Politics in a well-mannered micropolitis
Adapted from Robert Whitcomb's Oct. 27 "Digital Diary,'' in GoLocal24.com
Politics in Rhode Island, where I live, can be pretty dispiriting because of excessive identity politics, some local corruption and a low level of intelligence, education and integrity and a high level of provincialism among too many politicians. (That’s partly due to local journalists and demagogic radio talk show hosts discouraging good people from running for office and very low voter turnout in primary elections.)
So I drove to Vermont last week to see a little bit of Norman Rockwell-style politicking.
The drive to and from Montpelier was a trip up and down memory lane. I headed west on Route 2 through northern Massachusetts’s by turns pretty and depressing villages and mill towns. The foliage was at its most colorful and the sky was azure. I took a slightly different route than usual, turning off Route 2 well before Greenfield and heading north through unexpectedly high and steep hills and deep countryside near Northfield before getting on Route 91, which runs north up the gorgeous Connecticut River Valley, through which I had driven so many times before.
The farther north I went, the less vivid the foliage; the North Country’s maximum color was about three weeks ago.

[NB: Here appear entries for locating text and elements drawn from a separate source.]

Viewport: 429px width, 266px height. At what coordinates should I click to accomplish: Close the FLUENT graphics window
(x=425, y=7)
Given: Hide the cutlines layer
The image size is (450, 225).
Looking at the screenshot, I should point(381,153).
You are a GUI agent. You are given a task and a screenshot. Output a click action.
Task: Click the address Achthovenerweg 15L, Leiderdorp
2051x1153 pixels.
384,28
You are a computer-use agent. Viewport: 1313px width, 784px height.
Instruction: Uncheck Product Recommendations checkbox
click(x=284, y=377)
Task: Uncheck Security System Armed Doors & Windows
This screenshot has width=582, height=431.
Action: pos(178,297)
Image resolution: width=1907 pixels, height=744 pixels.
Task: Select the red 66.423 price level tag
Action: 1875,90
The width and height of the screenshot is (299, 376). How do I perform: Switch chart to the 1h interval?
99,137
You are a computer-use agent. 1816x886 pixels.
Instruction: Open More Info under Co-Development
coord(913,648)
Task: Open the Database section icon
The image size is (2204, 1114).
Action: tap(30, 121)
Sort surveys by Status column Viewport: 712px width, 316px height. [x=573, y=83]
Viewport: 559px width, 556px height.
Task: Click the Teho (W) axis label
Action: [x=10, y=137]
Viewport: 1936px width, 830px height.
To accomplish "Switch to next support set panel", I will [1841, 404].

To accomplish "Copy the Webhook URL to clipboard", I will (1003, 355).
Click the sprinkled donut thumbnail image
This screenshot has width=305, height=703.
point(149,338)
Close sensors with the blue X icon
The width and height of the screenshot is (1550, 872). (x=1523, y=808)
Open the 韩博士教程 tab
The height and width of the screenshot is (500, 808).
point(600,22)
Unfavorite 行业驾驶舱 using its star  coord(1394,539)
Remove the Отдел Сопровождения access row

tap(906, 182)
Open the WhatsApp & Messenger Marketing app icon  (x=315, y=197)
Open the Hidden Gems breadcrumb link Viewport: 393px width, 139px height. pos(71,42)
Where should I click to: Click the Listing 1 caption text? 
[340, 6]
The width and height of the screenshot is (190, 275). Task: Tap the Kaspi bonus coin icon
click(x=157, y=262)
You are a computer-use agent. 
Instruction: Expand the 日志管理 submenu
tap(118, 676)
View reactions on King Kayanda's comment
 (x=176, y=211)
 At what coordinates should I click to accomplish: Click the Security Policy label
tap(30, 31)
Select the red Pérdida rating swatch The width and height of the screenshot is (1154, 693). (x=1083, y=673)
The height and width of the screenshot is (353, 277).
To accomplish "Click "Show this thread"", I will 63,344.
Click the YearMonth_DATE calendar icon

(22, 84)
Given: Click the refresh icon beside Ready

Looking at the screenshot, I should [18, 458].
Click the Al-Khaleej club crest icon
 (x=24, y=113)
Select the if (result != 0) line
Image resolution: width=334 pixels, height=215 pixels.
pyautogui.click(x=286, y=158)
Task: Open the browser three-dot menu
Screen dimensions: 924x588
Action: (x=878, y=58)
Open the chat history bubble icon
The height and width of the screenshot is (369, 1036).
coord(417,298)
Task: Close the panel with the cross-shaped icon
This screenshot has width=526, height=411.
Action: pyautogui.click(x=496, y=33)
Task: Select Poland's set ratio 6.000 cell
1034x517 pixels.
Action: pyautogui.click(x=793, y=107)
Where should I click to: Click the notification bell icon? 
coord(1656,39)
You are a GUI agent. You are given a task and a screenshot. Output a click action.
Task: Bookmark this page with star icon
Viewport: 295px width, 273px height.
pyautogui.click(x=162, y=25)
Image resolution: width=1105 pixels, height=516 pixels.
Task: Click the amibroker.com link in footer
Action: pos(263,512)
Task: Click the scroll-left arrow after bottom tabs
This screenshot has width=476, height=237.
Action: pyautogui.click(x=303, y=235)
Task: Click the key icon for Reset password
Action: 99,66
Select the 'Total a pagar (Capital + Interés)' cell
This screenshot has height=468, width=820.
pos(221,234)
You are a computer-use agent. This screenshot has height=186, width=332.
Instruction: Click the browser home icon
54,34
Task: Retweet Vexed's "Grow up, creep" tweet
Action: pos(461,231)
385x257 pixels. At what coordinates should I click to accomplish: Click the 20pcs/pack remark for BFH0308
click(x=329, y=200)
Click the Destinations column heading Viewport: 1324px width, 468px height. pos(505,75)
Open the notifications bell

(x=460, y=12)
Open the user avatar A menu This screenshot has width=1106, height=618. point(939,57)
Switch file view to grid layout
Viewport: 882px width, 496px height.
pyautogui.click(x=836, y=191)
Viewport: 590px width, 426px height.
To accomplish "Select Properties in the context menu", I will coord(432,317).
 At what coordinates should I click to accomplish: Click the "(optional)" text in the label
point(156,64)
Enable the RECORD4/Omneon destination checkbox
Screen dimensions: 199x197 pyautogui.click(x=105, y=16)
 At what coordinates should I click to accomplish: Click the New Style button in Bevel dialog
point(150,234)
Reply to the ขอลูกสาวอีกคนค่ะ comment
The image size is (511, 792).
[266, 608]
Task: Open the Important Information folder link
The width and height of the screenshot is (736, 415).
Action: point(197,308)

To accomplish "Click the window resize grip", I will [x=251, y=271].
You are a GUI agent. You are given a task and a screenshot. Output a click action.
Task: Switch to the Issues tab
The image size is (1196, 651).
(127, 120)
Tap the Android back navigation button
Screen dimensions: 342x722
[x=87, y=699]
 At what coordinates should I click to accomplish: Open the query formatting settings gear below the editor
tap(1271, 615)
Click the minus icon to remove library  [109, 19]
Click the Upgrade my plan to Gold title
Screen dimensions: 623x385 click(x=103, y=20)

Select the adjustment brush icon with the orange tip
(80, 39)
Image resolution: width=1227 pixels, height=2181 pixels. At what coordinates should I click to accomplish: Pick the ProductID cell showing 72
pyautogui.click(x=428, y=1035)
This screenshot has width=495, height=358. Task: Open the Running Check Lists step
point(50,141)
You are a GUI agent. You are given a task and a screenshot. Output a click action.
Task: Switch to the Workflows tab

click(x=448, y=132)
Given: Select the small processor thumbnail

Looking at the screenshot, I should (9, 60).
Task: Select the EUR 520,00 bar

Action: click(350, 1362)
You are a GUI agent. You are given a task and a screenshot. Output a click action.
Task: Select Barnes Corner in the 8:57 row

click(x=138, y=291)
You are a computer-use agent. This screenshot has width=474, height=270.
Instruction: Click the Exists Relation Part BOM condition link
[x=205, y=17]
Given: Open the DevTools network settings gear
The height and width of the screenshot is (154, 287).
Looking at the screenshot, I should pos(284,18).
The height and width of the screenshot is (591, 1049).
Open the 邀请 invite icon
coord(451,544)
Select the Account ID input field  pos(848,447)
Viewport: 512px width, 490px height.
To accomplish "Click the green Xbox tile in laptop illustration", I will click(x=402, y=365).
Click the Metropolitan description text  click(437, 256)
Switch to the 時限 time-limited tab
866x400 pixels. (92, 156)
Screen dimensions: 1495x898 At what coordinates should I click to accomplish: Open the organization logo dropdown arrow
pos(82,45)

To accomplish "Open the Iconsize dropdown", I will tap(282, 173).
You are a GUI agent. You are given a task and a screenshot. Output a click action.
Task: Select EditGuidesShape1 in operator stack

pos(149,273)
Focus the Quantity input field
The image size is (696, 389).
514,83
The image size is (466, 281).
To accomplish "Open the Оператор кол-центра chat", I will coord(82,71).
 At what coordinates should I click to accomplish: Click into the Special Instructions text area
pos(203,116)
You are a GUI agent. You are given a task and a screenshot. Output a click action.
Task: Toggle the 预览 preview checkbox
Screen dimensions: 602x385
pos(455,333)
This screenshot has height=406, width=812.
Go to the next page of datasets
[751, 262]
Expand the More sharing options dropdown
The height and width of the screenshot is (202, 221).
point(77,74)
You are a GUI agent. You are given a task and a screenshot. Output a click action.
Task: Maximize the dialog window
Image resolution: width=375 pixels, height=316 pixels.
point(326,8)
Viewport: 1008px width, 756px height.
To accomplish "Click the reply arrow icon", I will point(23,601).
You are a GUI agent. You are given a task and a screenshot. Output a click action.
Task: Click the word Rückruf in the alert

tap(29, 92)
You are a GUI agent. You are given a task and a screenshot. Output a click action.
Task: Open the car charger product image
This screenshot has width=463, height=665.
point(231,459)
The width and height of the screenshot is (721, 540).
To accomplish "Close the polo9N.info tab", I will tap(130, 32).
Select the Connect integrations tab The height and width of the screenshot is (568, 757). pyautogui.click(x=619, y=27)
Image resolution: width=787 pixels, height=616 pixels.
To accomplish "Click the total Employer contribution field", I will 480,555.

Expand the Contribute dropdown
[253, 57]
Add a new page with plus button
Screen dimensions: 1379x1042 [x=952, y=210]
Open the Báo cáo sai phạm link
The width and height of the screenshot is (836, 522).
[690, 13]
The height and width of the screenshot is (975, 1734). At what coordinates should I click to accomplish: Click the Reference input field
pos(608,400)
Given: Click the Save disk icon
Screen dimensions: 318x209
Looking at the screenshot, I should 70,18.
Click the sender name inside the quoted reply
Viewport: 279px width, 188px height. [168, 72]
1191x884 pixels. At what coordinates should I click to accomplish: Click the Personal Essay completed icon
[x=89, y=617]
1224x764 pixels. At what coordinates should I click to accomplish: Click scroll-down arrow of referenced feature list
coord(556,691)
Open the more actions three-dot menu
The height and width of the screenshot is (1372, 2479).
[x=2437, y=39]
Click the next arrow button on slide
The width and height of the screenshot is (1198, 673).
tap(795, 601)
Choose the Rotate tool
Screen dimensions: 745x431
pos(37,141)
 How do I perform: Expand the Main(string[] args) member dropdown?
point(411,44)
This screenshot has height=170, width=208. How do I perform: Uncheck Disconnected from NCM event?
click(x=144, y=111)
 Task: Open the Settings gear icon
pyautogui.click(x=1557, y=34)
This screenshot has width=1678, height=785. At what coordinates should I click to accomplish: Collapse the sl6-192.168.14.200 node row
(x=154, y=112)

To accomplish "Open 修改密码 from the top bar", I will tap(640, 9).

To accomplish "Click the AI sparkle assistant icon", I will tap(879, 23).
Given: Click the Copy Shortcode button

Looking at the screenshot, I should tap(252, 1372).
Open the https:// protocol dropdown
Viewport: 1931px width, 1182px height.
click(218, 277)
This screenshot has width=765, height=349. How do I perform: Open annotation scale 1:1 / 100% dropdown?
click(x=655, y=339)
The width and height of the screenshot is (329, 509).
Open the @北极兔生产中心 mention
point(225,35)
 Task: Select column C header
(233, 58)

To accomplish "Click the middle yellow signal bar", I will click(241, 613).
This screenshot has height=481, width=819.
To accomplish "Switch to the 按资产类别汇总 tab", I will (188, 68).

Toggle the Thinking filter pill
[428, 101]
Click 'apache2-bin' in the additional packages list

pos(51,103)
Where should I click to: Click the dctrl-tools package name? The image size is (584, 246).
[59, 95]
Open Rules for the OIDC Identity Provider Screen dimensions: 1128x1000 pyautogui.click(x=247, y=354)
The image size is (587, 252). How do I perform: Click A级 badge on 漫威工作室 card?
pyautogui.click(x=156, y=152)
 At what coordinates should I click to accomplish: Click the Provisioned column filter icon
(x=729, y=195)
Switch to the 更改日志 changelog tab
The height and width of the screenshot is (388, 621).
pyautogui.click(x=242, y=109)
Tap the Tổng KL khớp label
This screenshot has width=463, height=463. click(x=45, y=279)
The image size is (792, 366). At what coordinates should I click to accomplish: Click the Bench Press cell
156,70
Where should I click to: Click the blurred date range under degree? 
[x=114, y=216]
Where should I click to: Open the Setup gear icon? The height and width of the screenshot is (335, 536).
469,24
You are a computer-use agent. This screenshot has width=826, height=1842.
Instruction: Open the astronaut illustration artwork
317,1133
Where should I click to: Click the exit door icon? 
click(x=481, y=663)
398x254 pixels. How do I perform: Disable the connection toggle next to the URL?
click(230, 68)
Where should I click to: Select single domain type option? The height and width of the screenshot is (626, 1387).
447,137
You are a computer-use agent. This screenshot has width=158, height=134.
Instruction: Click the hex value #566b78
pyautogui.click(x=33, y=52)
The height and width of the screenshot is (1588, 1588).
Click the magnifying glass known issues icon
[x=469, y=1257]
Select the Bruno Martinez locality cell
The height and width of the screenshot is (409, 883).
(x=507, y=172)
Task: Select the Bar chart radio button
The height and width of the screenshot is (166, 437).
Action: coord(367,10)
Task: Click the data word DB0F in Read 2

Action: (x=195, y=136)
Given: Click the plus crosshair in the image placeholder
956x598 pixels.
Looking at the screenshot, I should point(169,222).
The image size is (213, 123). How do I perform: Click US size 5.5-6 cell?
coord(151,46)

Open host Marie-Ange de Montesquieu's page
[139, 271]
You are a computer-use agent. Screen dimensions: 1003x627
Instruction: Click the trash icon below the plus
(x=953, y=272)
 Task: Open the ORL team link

But much of the landscape still glowed.
In Montpelier, I had dinner with two old friends, Josh Fitzhugh and his wife, Elizabeth. Josh is running as an anti-Trump Republican state Senate candidate for Washington County. We ate in an excellent restaurant called Sarducci’s in downtown Montpelier, which was crowded and cheery. Indeed, the city, although America’s smallest state capital, was surprisingly lively with lots of people on the sidewalks on a mild night.
After dinner we strolled to a small cable-TV studio, where Josh and some rivals had a “debate,’’ though it was really just a discussion, on such big local issues as preventing dirty water from entering Lake Champlain. Everyone was civil. The candidates had grown to know each other over the years in the intimate and generally friendly and honest atmosphere of the Green Mountain State.
Elizabeth (nicknamed “Wibs’’) and I sat in the waiting room outside the studio but we only heard a little of the “debate’’ on the big screen in front of the room because of technical problems. Sitting with us was a nice man called Jerome Lipani, like many Vermonters from New York City, who promoted some Bernie Sanders-style reforms to us.
Mr. Lipani, artist, was polite and good-humored and, I inferred, pragmatic, as was now-Senator Sanders, a socialist, when he was mayor of Burlington. Indeed, with a few exceptions, such as outgoing Gov. Peter Shumlin’s overreaching for a single-payer healthcare plan, pragmatism rules. Thus the same state will elect such moderate Republicans as the late Gov. Richard Snelling, such Democrats as former Gov. Howard Dean (who ran state government as a middle-of-the road fiscal conservative) and a professed (but realistic) socialist such as Bernie Sanders. Vermont candidates are judged by their records and characters far more than by their party labels. Given the increasing tendency in the U.S. to vote strictly by party and not by individual this was heartening.
Reliving again the state’s tradition of civility and civic-mindedness was a tonic, and I rather dreaded driving back to the nastiness of megalopolis. By the way, I discovered that Montpelier along with Barre, form something called a "micropolitan area'' and that tiny Barre and Montpelier are called the Twin Cities. Vermont cute!
xxx
An old book by Joseph Wood Krutch, The Twelve Seasons: A Perpetual Calendar for the Country, might help you get through the New England winter, especially in beautiful but, er, rigorous Vermont, New Hampshire and Maine. He sees each month as a season.
Indeed, every day is a season, emotionally speaking.